Work instructions =
[a] List the hardware specs that the Toshiba driver thread below gives for the laptop.
[b] From the Toshiba driver thread below, copy the passage from "Google Agere Systems" to "of this computer?".

Selection =
# [SOLVED] Driver Neded for Toshiba P200D



## DLGibson92 (Oct 10, 2008)

i have multi booted my Laptop to have Mac, XP, Linux and Vista but turns out the drivers are a pain ive got every single one but a Modem Device on Definition Audio Bus hope i could get some help on finding this driver 


Ven 11C1 Dev 1040 

Agere Systems HDA Modem

Chip Number Prespa

Hope This Helps
Many Thanks


----------



## belfasteddie (Aug 4, 2007)

*Re: Driver Neded for Toshiba P200D*

Google Agere Systems HDA Modem.


----------



## BCCOMP (Jul 9, 2007)

*Re: Driver Neded for Toshiba P200D*

Hi DLGibson92 
Can we get the Full Model number of this computer?

What OS are you using that you need the driver for?
You list 4 multi (Mac, XP, Linux and Vista)


----------



## DLGibson92 (Oct 10, 2008)

*Re: Driver Neded for Toshiba P200D*

i need the Windows XP Driver for the laptop 
cant find full spec on the internet all i know off top of head is : 

AMD Dual Core 
2GB RAM 
320GB HDD 
ATI Radeon x1250 Graphics Card 

i searched on google for it and i dont trust driver agent and toshiba themselves dont do XP Drivers.

Thanks


----------



## DLGibson92 (Oct 10, 2008)

*Re: Driver Neded for Toshiba P200D*

GOT IT i went onto the Toshiba site again and installed the Vista 32 bit one works fine and is now been taken off my device manager finally thanks for the help guys 

and for other people who might need the driver 

http://eu.computers.toshiba-europe.com/innovation/download_drivers_bios.jsp?service=EU

product type- Notebook 
Family- Equium
Product Series Equium P Series 
Model Equium P200D

and just get the Vista 32 Bit one should work fine


----------



## dai (Jul 2, 2004)

glad you have it sorted and thanks for posting your fix


----------

Collected data =
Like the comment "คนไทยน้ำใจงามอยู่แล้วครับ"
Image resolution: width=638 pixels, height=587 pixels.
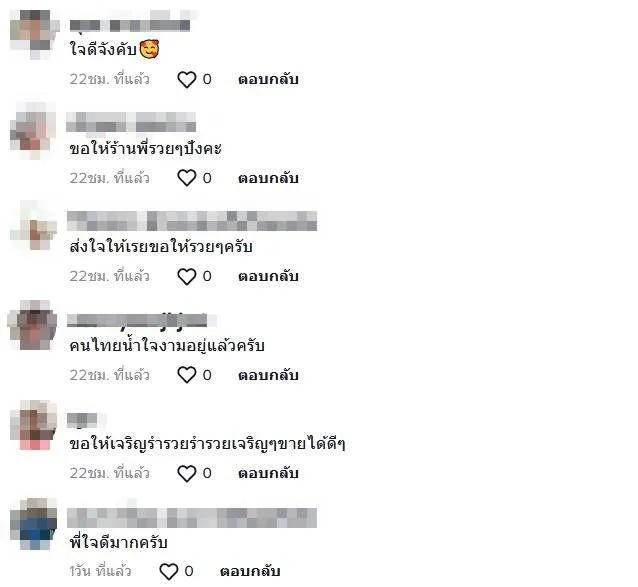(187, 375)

Written responses =
[a]
AMD Dual Core
2GB RAM
320GB HDD
ATI Radeon x1250 Graphics Card

[b]
Google Agere Systems HDA Modem.


----------



## BCCOMP (Jul 9, 2007)

*Re: Driver Neded for Toshiba P200D*

Hi DLGibson92 
Can we get the Full Model number of this computer?